Sometimes I argued with her. “Going with the flow is for hobos and douchebags. It’s for people without goals or vision. People with nothing to accomplish. Me, I’d rather accomplish things.” She would insist that going with the flow wasn’t about complacency or letting the tide carry you along. “People like you especially need to learn how to adapt,” she’d tell me. “You do have your own vision, you do have goals to pursue. But life throws punches and if you don’t roll with them, you’ll get knocked down and you won’t accomplish anything.” For the longest time, her point failed to sink in, even when she put it bluntly: “I don’t like being around you when you’re flipping out over stupid stuff. Knock it off.”

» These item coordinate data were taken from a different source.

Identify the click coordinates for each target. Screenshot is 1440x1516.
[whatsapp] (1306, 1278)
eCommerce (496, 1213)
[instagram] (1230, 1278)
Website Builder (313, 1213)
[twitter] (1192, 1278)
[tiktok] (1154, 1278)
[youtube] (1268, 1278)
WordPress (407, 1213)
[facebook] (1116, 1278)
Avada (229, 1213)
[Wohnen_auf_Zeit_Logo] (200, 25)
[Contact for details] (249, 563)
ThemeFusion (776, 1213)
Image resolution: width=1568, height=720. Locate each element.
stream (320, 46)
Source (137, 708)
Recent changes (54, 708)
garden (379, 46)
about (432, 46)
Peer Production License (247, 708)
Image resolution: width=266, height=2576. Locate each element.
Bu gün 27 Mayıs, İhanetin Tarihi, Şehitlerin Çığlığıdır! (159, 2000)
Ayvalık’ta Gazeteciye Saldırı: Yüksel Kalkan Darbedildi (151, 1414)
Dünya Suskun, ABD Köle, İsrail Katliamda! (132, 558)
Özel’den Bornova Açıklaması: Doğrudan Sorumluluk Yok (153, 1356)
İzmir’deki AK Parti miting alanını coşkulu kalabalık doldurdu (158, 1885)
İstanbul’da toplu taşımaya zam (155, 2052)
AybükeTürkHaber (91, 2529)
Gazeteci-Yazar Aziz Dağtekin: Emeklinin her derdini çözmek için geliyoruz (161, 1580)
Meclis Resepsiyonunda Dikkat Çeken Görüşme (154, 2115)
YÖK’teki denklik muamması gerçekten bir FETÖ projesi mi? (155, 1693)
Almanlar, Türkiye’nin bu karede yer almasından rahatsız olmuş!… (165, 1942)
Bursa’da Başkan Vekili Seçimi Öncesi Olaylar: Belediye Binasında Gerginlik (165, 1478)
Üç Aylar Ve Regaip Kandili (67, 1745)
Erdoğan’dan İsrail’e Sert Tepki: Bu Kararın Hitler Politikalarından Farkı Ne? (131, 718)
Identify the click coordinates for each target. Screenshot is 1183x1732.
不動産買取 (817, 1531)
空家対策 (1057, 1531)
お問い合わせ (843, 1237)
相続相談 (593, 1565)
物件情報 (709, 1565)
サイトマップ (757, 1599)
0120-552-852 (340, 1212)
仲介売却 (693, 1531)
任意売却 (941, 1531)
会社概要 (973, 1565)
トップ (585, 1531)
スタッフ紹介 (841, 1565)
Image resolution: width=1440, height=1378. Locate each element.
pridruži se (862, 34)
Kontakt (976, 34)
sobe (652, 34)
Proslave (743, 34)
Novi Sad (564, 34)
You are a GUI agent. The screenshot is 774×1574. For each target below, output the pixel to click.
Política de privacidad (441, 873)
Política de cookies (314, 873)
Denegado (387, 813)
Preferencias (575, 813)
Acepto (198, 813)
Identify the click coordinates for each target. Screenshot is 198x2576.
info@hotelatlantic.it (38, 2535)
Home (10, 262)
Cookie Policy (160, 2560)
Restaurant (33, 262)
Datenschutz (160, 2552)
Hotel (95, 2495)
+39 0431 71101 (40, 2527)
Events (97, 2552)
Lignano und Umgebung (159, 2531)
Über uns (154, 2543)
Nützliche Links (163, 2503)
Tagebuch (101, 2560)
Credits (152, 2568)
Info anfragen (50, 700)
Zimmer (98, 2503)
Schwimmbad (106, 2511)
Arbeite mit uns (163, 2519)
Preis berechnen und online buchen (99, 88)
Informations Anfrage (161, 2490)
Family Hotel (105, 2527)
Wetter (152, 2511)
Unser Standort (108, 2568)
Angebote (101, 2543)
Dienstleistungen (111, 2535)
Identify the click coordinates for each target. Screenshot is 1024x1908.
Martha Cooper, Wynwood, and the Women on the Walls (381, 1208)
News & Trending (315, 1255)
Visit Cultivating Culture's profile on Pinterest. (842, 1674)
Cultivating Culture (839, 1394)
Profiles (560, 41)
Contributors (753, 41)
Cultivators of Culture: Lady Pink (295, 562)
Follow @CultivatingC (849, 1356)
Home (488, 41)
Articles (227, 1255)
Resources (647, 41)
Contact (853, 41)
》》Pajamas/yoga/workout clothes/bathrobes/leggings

Her message finally clicked for me in the fall of 2008. I was sitting on the floor in our family room, trying to make good on my most recent Best Practice: folding laundry. I had a meeting with my sales director the following morning, and I was watching
SportsCenter
on ESPN in preparation for his inevitable sports banter—sort of like cramming for an exam. The show’s anchor made a reference to one of the greatest tennis champions of all time, Roger Federer, and as I squared up a pair of boxers, I took a moment to wonder what it must be like to be the best at something:
This Federer can’t lose—he just wins all the time. Well, not all the time. I guess he can’t win every point. He doesn’t win every game, actually, or even every match. But he’s the best—I like that. Federer knows what he needs to do and he doesn’t let a bad call or a loss bring him down and . . . OHHHH!